# NEXTdrawings TripletEmbeddingsAssembly
-  Karl Rosengren, PI; Heather Kirkorian, PI; Tim Rogers, PI;  University of Wisconsin – Madison
-  Clint Jensen, Graduate Student, University of Wisconsin – Madison

This script takes dimensional embedding data split over multiple .csv files and creates one file for visualizatons and graphs. Additionally, this script gathers the metadata .csv files for Study 1 and 3 so that additional factors of interest can be used to predict drawing outcomes (rank order and MDS position within an embedding). 
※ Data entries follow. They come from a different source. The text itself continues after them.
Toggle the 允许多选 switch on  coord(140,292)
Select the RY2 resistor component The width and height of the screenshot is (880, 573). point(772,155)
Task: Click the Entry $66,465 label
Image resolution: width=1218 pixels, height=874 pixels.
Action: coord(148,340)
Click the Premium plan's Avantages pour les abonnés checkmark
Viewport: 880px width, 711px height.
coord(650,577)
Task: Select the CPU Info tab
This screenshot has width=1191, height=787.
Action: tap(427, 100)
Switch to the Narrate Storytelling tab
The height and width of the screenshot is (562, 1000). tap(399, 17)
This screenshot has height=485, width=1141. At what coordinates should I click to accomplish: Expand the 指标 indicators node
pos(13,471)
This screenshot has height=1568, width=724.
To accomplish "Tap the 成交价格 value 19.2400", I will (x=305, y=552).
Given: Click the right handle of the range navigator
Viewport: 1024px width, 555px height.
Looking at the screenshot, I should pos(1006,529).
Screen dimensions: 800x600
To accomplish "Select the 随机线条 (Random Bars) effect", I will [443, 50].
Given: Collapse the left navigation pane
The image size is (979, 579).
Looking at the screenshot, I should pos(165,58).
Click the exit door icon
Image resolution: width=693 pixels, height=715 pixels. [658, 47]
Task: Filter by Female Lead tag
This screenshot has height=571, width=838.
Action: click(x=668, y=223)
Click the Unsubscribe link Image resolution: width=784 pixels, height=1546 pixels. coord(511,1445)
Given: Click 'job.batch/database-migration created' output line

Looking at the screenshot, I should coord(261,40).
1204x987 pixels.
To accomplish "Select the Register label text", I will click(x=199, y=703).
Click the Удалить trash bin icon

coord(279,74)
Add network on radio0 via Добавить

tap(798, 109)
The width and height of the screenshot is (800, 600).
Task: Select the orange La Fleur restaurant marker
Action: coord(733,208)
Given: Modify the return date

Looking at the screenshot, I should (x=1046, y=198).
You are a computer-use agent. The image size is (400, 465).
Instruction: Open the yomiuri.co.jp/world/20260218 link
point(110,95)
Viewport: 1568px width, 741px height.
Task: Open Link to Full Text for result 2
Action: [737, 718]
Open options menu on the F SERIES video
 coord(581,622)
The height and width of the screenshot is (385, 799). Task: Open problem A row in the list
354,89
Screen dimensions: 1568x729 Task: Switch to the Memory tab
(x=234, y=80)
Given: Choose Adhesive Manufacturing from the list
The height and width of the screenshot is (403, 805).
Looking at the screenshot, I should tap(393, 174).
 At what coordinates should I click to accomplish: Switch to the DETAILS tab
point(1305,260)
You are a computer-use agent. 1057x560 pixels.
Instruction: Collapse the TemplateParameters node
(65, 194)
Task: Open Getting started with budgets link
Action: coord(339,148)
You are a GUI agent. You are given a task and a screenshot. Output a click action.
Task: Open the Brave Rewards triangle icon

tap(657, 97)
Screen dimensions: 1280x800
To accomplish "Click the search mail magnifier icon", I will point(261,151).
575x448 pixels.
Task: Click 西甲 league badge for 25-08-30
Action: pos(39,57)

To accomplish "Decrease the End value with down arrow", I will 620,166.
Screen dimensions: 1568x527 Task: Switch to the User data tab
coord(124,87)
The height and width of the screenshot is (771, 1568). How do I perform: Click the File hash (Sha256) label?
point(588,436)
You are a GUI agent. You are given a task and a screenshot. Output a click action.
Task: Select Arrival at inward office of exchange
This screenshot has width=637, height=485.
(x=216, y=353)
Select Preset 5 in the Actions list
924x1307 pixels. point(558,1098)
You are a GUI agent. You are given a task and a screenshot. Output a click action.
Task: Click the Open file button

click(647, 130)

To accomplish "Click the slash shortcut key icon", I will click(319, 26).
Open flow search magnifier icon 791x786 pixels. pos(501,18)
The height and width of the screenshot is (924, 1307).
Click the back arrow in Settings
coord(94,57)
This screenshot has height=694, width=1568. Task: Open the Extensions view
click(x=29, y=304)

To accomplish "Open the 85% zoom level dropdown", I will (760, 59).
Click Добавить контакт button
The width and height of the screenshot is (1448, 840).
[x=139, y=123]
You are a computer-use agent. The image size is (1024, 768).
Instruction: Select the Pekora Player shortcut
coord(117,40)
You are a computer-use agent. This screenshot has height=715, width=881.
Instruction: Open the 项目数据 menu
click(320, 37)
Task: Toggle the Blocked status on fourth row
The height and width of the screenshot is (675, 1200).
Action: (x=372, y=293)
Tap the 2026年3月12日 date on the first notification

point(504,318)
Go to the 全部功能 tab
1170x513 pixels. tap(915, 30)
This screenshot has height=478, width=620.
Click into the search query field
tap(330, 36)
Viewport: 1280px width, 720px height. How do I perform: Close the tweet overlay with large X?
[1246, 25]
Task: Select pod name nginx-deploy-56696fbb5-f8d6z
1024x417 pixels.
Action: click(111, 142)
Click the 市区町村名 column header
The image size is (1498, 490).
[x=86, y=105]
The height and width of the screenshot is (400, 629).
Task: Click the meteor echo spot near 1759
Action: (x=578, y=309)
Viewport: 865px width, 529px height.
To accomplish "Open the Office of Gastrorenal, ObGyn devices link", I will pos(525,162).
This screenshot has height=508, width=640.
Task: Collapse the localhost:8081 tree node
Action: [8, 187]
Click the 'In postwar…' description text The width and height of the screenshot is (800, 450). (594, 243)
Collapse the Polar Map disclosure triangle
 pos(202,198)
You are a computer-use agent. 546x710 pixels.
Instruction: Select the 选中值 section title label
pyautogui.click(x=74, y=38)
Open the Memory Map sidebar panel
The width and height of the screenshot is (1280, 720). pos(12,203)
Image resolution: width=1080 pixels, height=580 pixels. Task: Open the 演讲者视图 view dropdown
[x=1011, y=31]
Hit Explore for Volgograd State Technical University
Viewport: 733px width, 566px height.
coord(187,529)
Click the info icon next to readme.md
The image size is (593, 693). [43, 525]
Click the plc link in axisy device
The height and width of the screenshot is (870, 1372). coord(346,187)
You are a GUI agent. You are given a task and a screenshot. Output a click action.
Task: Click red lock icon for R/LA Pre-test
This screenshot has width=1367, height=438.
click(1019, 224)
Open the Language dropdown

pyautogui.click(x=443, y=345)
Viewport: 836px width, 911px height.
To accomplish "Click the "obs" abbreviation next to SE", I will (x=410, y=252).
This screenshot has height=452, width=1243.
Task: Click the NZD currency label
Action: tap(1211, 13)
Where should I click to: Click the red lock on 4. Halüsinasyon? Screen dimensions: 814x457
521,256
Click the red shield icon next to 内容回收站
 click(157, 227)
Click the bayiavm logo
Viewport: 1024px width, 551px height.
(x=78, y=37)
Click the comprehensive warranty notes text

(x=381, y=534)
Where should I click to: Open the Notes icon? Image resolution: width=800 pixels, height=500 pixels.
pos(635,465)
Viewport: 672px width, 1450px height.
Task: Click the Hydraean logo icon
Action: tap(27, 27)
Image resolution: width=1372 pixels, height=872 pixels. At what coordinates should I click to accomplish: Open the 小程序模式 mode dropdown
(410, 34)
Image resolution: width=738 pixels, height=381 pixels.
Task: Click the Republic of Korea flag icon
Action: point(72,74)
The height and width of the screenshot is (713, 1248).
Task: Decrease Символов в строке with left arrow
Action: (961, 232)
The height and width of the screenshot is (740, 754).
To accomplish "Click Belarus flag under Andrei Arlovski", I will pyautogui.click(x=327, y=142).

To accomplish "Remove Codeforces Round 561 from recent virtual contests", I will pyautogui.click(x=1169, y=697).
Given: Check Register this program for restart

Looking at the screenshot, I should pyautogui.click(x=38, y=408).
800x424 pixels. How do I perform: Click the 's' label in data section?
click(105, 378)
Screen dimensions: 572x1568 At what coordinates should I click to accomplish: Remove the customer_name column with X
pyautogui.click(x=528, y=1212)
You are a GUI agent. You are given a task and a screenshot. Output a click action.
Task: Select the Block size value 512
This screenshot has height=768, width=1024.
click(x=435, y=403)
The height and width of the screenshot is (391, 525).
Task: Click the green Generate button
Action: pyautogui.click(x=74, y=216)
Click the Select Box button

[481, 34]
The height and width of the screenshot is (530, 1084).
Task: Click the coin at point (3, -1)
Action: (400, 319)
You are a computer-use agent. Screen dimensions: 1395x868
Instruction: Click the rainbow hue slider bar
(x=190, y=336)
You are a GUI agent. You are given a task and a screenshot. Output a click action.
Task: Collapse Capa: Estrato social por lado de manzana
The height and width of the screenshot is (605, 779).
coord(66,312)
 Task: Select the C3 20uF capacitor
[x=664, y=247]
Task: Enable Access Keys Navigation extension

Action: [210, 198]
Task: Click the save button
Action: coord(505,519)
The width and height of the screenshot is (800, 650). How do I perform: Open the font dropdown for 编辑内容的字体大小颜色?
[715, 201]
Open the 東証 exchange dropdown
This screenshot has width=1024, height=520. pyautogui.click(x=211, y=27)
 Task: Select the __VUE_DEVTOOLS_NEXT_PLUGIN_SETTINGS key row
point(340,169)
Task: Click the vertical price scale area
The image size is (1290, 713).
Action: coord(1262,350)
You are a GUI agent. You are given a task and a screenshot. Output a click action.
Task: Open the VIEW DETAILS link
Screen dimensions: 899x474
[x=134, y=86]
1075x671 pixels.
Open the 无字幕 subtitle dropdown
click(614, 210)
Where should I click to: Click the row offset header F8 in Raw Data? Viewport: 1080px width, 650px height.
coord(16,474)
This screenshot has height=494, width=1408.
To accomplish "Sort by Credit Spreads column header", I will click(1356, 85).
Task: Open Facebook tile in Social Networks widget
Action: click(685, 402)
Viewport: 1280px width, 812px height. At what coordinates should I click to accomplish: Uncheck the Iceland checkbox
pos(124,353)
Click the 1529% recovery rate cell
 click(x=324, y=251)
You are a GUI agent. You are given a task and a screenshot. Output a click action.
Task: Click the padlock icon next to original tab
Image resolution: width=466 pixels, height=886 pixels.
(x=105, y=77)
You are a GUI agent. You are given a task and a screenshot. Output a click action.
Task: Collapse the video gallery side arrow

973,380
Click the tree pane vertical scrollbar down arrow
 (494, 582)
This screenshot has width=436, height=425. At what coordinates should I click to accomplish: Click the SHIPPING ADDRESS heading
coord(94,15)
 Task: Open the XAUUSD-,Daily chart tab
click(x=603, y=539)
NEXT is an online suite of algorithms that allow for the presentation of stimuli (images, text, videos), so that participants can make judgments providing group level data about the set of stimuli presented. Additional tools within NEXT allow for the visualization of that data into representations, such as multidimensional spaces or rank order graphs. NEXT is hosted on AWS as an Amazon Machine Image (AMI). Participants for this project were Amazon MTurk workers. Each MTurk worker was asked to make 200 judgements and was paid 1 dollar for what was intended to be 10 minutes of work. 

### Script uses concatenated stub.yaml file NEXTdrawings data (DAP, as well as CUBE and CYLINDER 2D and 3D Objects and Renderings) for Triplets Visualization

#### Drawing Study 1: Drawing Across Media (DAM)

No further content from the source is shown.